* Goal of the exercise *
From the data that follows, copy every line with the string "label".

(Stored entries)
——————

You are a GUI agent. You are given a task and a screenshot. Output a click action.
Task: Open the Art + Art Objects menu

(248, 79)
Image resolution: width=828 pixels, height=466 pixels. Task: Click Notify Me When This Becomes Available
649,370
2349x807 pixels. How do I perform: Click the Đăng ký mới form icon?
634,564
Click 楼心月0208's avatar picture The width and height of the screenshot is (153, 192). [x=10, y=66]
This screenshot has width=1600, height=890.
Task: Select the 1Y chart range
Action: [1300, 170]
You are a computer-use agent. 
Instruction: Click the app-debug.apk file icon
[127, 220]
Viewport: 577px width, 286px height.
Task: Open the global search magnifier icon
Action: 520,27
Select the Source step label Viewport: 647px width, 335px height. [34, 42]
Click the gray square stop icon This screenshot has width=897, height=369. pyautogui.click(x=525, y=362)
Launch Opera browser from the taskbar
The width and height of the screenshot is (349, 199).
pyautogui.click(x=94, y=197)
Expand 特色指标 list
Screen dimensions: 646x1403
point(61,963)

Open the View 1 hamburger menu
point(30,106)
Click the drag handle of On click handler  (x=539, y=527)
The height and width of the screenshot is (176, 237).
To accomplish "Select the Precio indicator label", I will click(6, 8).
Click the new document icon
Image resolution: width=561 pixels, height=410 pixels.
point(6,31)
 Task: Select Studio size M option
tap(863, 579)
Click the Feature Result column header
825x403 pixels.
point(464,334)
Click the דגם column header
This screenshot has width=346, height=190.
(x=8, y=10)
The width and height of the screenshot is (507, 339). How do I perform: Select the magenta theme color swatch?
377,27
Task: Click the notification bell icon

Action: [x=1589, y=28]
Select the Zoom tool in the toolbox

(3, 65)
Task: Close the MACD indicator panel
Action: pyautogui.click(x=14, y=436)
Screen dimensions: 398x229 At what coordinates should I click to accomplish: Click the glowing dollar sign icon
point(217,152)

——————

* Exercise answer *
Select the Source step label Viewport: 647px width, 335px height. [34, 42]
To accomplish "Select the Precio indicator label", I will click(6, 8).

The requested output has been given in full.